Endocrinologist at Melbourne University and Austin Health, Associate Professor Richard O’Brien said that for doctors treating patients with diabetes and heart disease, it would be hard to overlook the cardiovascular benefits of a therapy when considering adding a blood glucose lowering agent to a patients drug regimen.

“Because coronary disease is so common in people with diabetes – more than 50% of people with diabetes will have or will develop coronary disease –physicians are going to have to look at the cardiovascular effects of the glucose lowering drugs … if you’ve got two drugs and one is going to have a cardiovascular benefit and there are no contraindications then obviously there’s going to be a preference for using that one,” he told the limbic.

But he also cautioned against ignoring conventional treatment.

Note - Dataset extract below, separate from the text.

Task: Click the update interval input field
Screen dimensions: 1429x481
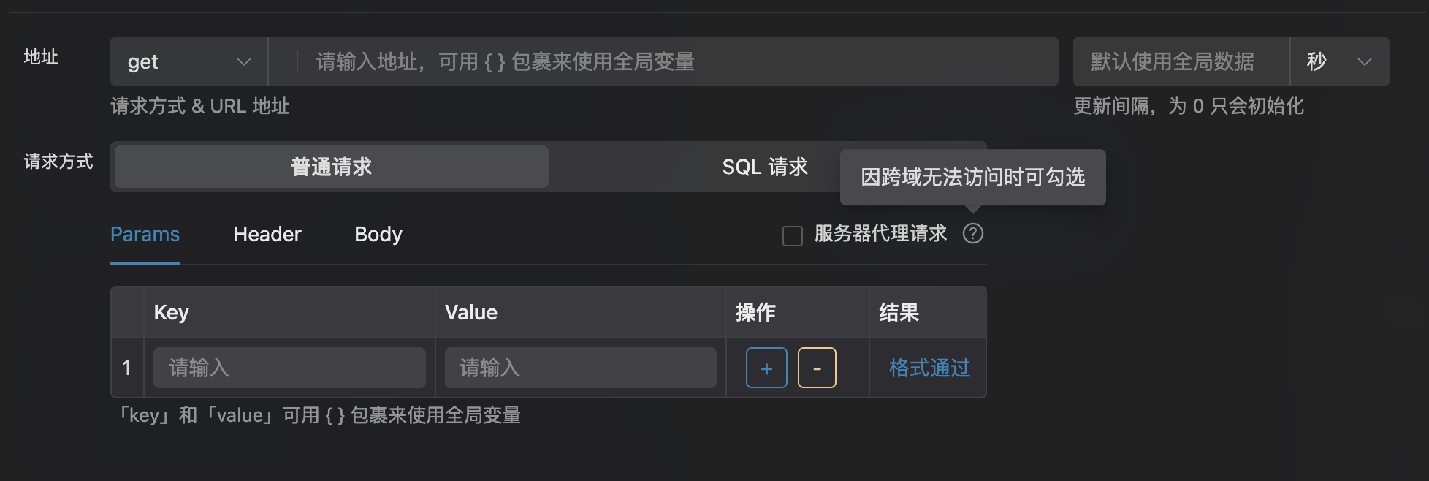Action: [x=1180, y=62]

“It’s most important that we are still rigorous with treating lipids, making sure that LDL cholesterols are at target and making sure we control blood pressure and other risk factors,” he said adding that translating the cardiovascular benefits of empagliflozin to a wider population would be difficult – particularly when the mechanism of action is not known.

“The data is very strong from the [EMPA-REG] trial but that is in people with pre existing coronary disease – that’s not to say the drug is inappropriate in Type 2 diabetics without CVD – it’s a drug which is good for lowering blood glucose, it reduces weight and physicians will use it quite widely from that point of view.

But if we’re talking specifically about reducing CVD, I think for the moment we can only say that we know that’s the case in people with existing CVD and we really need to wait for more studies in this drug class in people without coronary disease before generalising that benefit to the wider diabetic population.”